インフレ・ターゲティングは、著名なマクロ経済学者の伊藤隆敏氏は「市場にきちっとした物価目標を提示することで、インフレ期待の安定と、金融市場の安定性を確保する」と説明している。デフレ下の場合では、少なくともインフレ率が一定になるまで金融政策で介入しない事を保証すると言う事だ。
変動金利で住宅ローンを組む事を考えて欲しい。今は2%でローンを組めるが、インフレ率1%で日銀の介入により金利が4%になるとしよう。支払い能力の低い人は、リスクが高くて住宅を買えないかも知れない。しかし、インフレ率2%まで金利が同じ2%だとしたら、ぐっとリスクは小さくなる。
つまり、日銀は許容するインフレ率を高めに宣言するだけで、市場にあるリスクを小さくし、投資量を高め、あわよくばデフレから脱却する事ができる。日銀のコミットメントを市場に浸透させるための努力は必要になるが、過激なリフレーション政策は必要ない。
だから池田信夫氏の「ゼロ金利のもとでは通常の金融政策でインフレを起こすことは不可能だ」は従来型の政策ではないので頓珍漢だし、「日銀が無限に国債を買えば、そのうちいつかインフレが起こるかもしれない」は狭義のリフレーション政策と混同しているので頓珍漢だ。

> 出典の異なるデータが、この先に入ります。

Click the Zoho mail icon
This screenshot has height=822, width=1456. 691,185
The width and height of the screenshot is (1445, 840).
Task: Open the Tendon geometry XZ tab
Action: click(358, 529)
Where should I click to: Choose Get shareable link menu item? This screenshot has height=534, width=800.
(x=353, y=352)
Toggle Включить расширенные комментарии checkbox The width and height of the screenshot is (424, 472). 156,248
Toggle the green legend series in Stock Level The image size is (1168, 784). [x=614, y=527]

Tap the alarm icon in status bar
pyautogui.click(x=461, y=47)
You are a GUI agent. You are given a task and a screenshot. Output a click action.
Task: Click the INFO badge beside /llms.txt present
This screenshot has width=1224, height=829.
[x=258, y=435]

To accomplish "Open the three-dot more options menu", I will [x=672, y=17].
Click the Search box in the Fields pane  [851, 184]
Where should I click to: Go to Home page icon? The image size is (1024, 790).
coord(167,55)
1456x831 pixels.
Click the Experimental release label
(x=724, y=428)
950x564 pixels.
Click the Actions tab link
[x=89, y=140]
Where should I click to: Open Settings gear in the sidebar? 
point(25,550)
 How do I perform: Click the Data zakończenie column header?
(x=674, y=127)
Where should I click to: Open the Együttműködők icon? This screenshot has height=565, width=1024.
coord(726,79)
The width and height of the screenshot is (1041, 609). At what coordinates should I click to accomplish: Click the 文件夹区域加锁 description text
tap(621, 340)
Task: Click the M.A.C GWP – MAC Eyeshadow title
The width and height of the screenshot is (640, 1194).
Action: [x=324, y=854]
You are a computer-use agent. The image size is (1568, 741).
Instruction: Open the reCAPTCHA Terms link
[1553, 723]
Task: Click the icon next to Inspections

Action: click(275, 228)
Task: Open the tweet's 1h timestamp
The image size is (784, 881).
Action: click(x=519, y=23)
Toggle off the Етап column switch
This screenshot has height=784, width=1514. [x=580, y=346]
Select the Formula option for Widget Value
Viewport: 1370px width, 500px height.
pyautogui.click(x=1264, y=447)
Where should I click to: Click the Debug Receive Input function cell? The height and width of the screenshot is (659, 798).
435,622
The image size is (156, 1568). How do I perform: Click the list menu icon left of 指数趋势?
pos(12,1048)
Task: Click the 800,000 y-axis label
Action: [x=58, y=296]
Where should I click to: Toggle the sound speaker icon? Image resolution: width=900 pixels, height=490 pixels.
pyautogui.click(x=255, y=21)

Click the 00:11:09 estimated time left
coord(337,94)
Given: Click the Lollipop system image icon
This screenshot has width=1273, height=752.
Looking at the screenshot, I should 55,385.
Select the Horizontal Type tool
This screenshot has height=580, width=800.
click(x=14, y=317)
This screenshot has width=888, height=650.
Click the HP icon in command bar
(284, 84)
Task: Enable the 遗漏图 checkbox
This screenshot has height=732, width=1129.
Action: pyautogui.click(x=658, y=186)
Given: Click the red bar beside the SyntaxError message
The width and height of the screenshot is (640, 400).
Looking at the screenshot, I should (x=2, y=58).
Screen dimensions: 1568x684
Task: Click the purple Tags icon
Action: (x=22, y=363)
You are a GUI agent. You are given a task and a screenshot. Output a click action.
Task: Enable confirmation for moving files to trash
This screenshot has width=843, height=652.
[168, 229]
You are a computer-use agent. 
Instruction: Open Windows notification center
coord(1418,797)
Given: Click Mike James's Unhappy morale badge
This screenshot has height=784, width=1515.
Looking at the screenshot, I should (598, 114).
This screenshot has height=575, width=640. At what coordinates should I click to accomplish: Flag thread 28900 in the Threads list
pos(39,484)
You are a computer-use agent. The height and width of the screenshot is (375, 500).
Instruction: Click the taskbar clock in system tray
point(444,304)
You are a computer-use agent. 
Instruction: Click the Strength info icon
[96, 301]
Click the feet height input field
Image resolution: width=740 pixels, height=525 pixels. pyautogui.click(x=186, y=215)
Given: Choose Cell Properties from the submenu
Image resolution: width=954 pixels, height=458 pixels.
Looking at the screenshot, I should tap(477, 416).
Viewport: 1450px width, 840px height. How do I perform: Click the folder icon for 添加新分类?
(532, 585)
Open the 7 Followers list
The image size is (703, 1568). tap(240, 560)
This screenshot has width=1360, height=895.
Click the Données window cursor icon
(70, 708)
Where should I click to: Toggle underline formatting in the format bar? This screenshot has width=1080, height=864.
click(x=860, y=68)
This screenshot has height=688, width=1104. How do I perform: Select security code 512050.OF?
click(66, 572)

日銀のコミットメントなんて誰も信じないと書いてあれば良かったのだが。
A. 雑多なリフレ派の主張と池田信夫氏
元財務官僚の高橋洋一氏流のリフレーション政策を批判するのであれば良かったのだが、十把一絡げに多種多様な主張を批判するからおかしい事になっている。リフレ政策と言う言葉も問題で、非伝統的な金融政策と広く定義するか、通貨再膨張政策と狭く定義するかで話が大きく変わる。駒沢大学の飯田氏や東大の岩本氏は「穏健」「普通」「急進」の3タイプに分類しているが、誰のリフレ政策を批判するのか決めた方が良い。
量的緩和にあるリスクを否定したりはしないし、量的緩和で円安誘導できると言う議論も奇妙に思えるが、それからインフレ目標政策を批判するのは金融政策に十分な理解があるとは言えない。存在しない「神話」を叩くと藁人形論法になってしまうので、誰を批判しているのか明確にしてもらいたい。